Llegó a su casa el caballero; subió a su habitación; anduvo en los libros amigos. Entonces cayó en que había perdido las gafas, seguramente olvidadas sobre la mesita del bar. Y rehízo el viaje con resignación.

Otra vez empujó la puerta de cristales marrones, casi opacos. Seguía vacío el establecimiento, pero él se demoró unos instantes en el umbral, ¡tanto manda la costumbre! Luego cogió la funda de cuero ajado.

Durante la corta ausencia de don Ventura, Pepe, que solía aprovechar los claros para sus pequeños arreglos, había descolocado unas filas de botellas de marca como si pensara colocar las bebidas por su clase, o por el color de las etiquetas, o simplemente a capricho, de manera que un amplio lugar vacío podía verse ahora en la estantería, justo enfrente del lugar donde se colocaban los habituales. El hombre pasaba allí el paño con obstinación. Sin dejar de hacer, empalmó con el asunto de antes:

—Ya vendrán, don Ventura, ya vendrán. Ahora convido yo. Tómese la rúbrica.

Don Ventura rehusó con apatía, palpó las gafas en el bolsillo del gabán y anduvo penosamente la calle costanera que lo lleva a casa.

Allí quiso un libro largo de discursos.
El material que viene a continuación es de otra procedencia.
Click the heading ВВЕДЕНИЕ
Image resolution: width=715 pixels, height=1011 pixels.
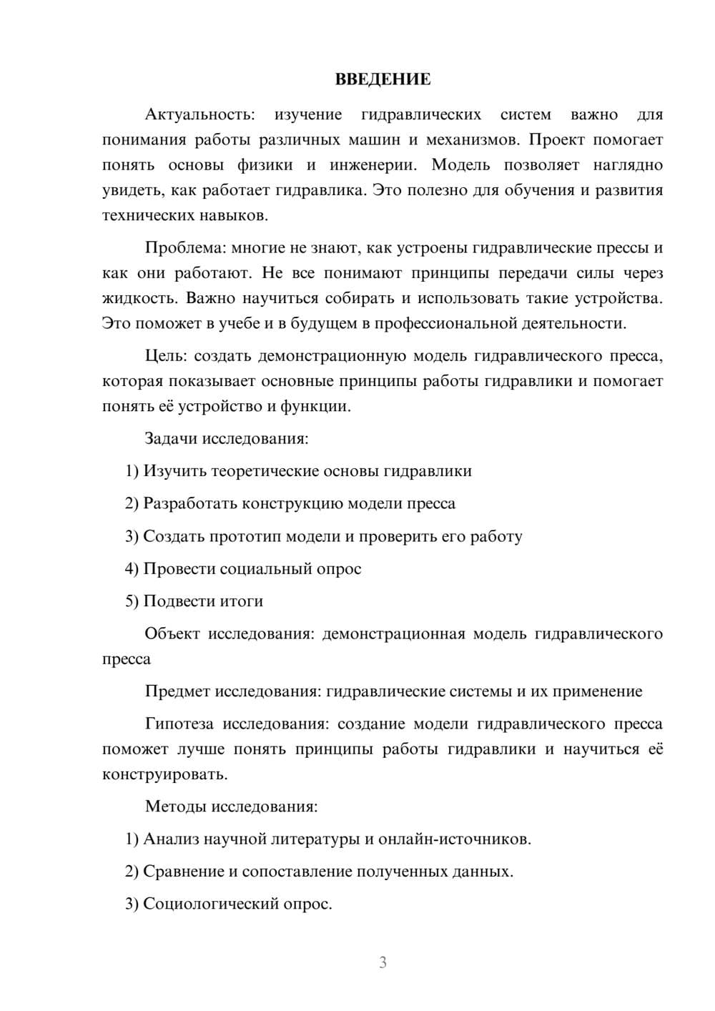coord(383,79)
Leía en voz alta, para darse más compañía: «Ser o no ser: ¡He aquí el problema! ¿Qué es más levantado para el espíritu: sufrir los golpes y dardos de la insultante Fortuna, o tomar las armas contra un piélago de calamidades y, haciéndoles frente, acabar con ellas? ¡Morir… dormir…!».

Leía el solitario, pero el pensamiento seguía mal las razones del libro. Le era una sensación difícil de explicar, como si algo estuviera luchando por abrirse paso a través de las nieblas de su cabeza.
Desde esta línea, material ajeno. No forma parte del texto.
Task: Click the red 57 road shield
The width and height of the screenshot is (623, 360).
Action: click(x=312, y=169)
Fue entonces cuando asaltado por una luz repentina y cruel, calculó mentalmente la capacidad de aquel espacio recién creado en los anaqueles del bar; y de inmediato lo asoció con eso: ¡sí!, con un aparato de los que llaman de 23 pulgadas…
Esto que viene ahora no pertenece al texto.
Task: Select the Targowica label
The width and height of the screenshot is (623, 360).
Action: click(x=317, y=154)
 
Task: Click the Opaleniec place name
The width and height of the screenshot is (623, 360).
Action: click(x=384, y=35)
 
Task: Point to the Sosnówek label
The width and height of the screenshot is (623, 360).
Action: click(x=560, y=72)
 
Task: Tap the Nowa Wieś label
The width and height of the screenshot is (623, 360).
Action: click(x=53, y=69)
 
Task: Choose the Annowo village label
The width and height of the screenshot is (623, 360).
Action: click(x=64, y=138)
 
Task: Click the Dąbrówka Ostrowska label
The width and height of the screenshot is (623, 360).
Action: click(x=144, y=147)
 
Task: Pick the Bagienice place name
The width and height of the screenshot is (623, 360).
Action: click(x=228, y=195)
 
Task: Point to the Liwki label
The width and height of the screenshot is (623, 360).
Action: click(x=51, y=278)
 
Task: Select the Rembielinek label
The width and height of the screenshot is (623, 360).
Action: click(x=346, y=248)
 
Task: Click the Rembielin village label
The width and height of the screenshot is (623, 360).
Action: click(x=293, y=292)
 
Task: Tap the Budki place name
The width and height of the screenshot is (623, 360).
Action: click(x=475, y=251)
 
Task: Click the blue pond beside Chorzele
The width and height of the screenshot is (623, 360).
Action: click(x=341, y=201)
El libro resbaló sin ánimo hasta dar contra la madera del piso, y don Ventura Fidalgo no volvió a hablar en este mundo. Fue una decisión precipitada, la del corazón del caballero, porque Pepe era inocente. Muchos lo podemos jurar: los que seguimos yendo cada noche a beber el vino de la casa, frente a la estantería en que nos miran, desde su sitio inviolado, las botellas.